Work instruction:
Copy out every one of the entries below word for word, from the first line through the last.

Exercise inputs:
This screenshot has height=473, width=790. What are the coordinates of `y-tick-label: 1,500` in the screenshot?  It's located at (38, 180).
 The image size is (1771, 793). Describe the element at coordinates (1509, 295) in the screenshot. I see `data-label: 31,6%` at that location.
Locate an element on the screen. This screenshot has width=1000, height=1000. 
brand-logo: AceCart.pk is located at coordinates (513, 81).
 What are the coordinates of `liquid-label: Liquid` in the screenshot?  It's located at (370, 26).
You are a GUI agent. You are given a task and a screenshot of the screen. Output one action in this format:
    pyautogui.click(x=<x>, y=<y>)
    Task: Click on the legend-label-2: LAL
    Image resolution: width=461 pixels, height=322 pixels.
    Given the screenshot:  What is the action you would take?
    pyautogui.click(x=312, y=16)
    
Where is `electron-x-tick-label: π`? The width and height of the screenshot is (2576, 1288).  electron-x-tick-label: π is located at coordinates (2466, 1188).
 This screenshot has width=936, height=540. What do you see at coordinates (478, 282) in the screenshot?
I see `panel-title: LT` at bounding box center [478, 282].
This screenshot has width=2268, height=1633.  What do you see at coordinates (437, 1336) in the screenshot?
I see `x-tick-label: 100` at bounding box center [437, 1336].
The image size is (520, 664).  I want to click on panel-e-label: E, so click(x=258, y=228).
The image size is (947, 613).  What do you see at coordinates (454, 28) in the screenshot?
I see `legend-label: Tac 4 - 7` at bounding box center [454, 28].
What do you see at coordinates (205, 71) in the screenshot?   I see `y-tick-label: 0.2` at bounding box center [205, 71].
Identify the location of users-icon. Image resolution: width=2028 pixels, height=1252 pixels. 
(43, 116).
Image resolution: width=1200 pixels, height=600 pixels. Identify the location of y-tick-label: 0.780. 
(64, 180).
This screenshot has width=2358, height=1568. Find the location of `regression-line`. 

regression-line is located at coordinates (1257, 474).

Finished exercise:
This screenshot has height=473, width=790. What are the coordinates of `y-tick-label: 1,500` in the screenshot?  It's located at (38, 180).
 The image size is (1771, 793). Describe the element at coordinates (1509, 295) in the screenshot. I see `data-label: 31,6%` at that location.
Locate an element on the screen. This screenshot has width=1000, height=1000. 
brand-logo: AceCart.pk is located at coordinates (513, 81).
 What are the coordinates of `liquid-label: Liquid` in the screenshot?  It's located at (370, 26).
You are a GUI agent. You are given a task and a screenshot of the screen. Output one action in this format:
    pyautogui.click(x=<x>, y=<y>)
    Task: Click on the legend-label-2: LAL
    Image resolution: width=461 pixels, height=322 pixels.
    Given the screenshot:  What is the action you would take?
    pyautogui.click(x=312, y=16)
    
Where is `electron-x-tick-label: π`? The width and height of the screenshot is (2576, 1288).  electron-x-tick-label: π is located at coordinates (2466, 1188).
 This screenshot has width=936, height=540. What do you see at coordinates (478, 282) in the screenshot?
I see `panel-title: LT` at bounding box center [478, 282].
This screenshot has width=2268, height=1633.  What do you see at coordinates (437, 1336) in the screenshot?
I see `x-tick-label: 100` at bounding box center [437, 1336].
The image size is (520, 664).  I want to click on panel-e-label: E, so click(x=258, y=228).
The image size is (947, 613).  What do you see at coordinates (454, 28) in the screenshot?
I see `legend-label: Tac 4 - 7` at bounding box center [454, 28].
What do you see at coordinates (205, 71) in the screenshot?   I see `y-tick-label: 0.2` at bounding box center [205, 71].
Identify the location of users-icon. Image resolution: width=2028 pixels, height=1252 pixels. 
(43, 116).
Image resolution: width=1200 pixels, height=600 pixels. Identify the location of y-tick-label: 0.780. 
(64, 180).
This screenshot has width=2358, height=1568. Find the location of `regression-line`. 

regression-line is located at coordinates (1257, 474).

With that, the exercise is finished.